We are sitting at the amber traffic light of lockdown, getting ready to go, waiting for the green light which is inevitable to show. Sales plans should be taking shape right now. If you haven't had conversations to help you to plan, then this might help. Below is my list of five things to do to plan for lockdown release. I hope you find them useful;

  1. Assess the damage. Understand how much business you lost based on how much business you would have had according to your pipeline. You have to be honest with yourself about this. The more you say you lost, the more you have to rebuild. This is the part where you can put yourself in your manager's shoes and challenge yourself on whether you have got that business if we weren't in lockdown. So don't automatically put everything that was in your pipeline down as a loss. I would go for everything you had that had over 75% chance of closing (you would be wise to use quantitative measures as well as your instinct to determine). This way, you can be a little more lenient and realistic about your recovery. To help you to determine the amount of business truly lost you would be right to have conversations with those customers and ask them directly, if would they have closed had we not been faced with Coronavirus. That is a fair question and a great one to ask to help you to really get to grips with what your shortfall really is. Once you know how much additional business you need to find, you can start to map out your milestones to recovery.
  2.  Identify your value. While you discuss the lost business with your customers, ask them what their plans are and what their priorities might be. The world of business has changed, so don't be disillusioned into thinking that you will be going back to what was. We are moving forward, and there's no looking back. All your customers will have a plan which could reform the way they conducted their business before the lockdown. So you ought to set out to understand it. You need to find out if and how you have to change to still be of value to them. You have to plan a new and more relevant approach for each business, where you can still show your worth to them. You may need to set reformed objectives and demonstrate that you can change with them and be flexible enough to support them through into the new unknown future.
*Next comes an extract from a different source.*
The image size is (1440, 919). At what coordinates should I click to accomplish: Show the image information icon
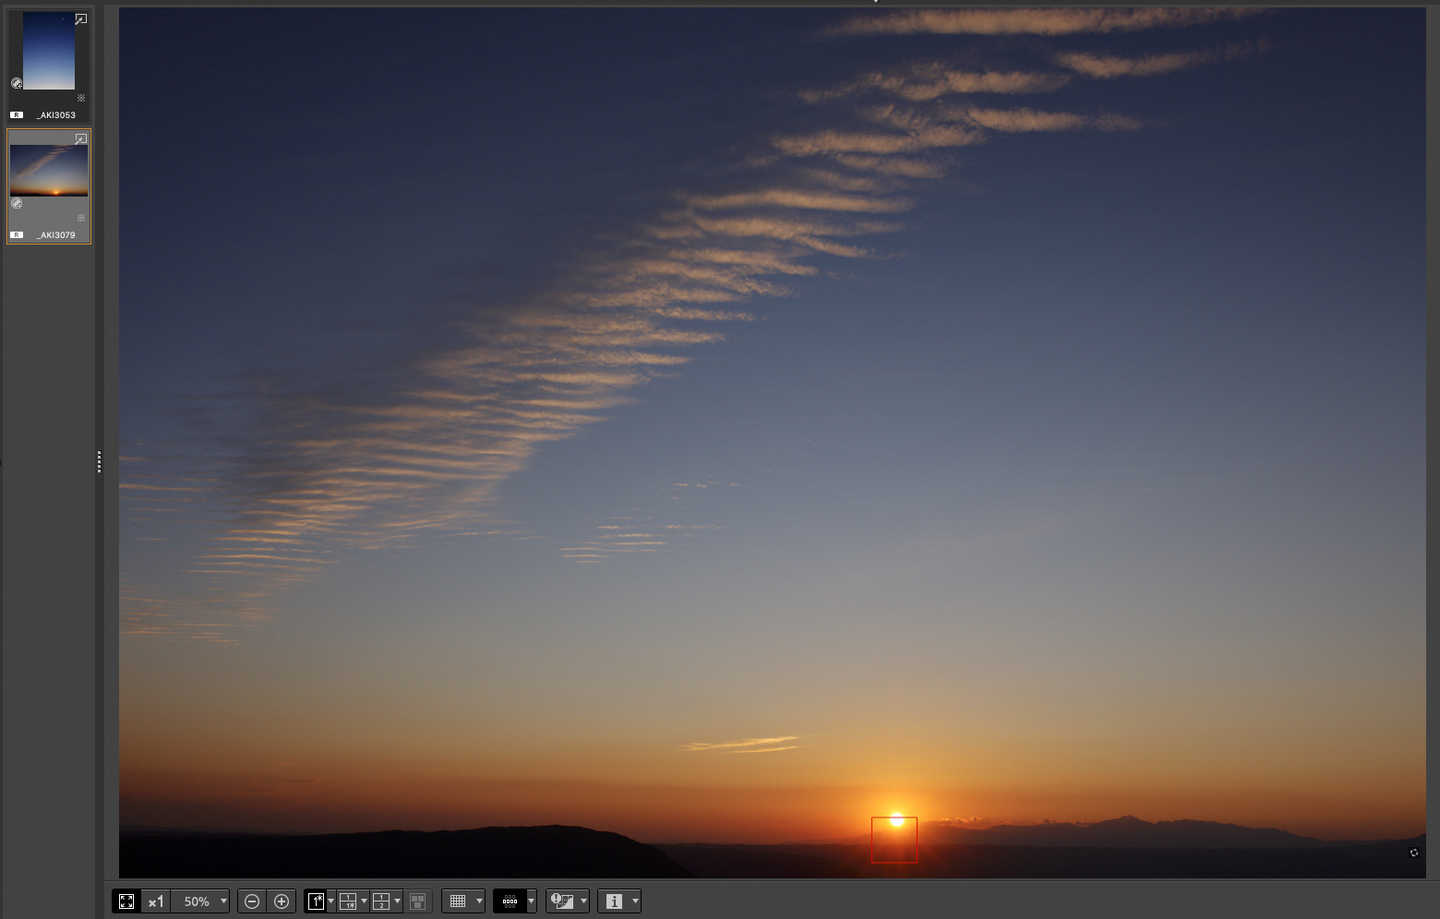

Ask the question: "What will you do differently as a business going forward, and where can I add value to that?"
  3. Prioritise your plan. It is inevitable that lockdown will be eased in stages and hence you can guess that you will have limited time to travel if at all to see customers. So make sure that you know where your quick wins are and where your longer lead times need to start. Once you have asked the questions in point 1 and 2 amongst others, you can start to cherry-pick the people you must see as a priority. This is not to say that these are the most important customers. These are the ones that are most likely to convert business for you in the shortest time. Also, identify the ones where the lead time is longer, but the value is larger so you can map them into your long- term plan, but you must start to work on now following points 1 and 2 so that you don't end up wasting your time.
  4.  Review the plan. Don't rely on your first plan to be foolproof. Remember, this is a first for everyone, and even your customers will be reviewing their plan almost daily. There will be desperation for everyone to recover in the most efficient way possible, and reducing costs will be a priority. Reducing costs does not mean they won't buy anything; it means they will only buy what they see real value and a great return in. So you must be open to keep asking your customer if you are still adding value and if not, why not. Remember there are other chomping at your business. The larger your share of any business, the more threats there are to yours. So do not sit back and rely on your first changes. Keep reviewing, changing and adapting. Perhaps ask customers and prospects this; this; "has anyone else offered something valuable that you and I haven't yet discussed?" This is like learning and growing from scratch. No matter how much you thought, you knew your customers before this crisis, think again.
  5. Self-development. Leave room in your plan for this because as you know, the market place changes fast and even faster when everyone's exposed to different ways of working and hence thinking. Experiences are learnings, and the lockdown has given plenty of opportunity for lots of minds to think outside of the box. You will find that you will have to take time out to learn about new approaches and advancements in technology to work effectively and efficiently. I have written about this in my article 'tomorrows salesperson'. You may find that time you put to keeping informed could put you at an advantage over your competition. Finally, remember that you have been through a journey and have a story about an experience that is shared by your prospects and customers. So be sure to work on your story and make work in helping you to strengthen your relationships further.

"And do you know what is the most-often missing ingredient in a sales message? It's the sales message that doesn't tell an interesting story. Storytelling . . . good storytelling . . . is a vital component of a marketing campaign."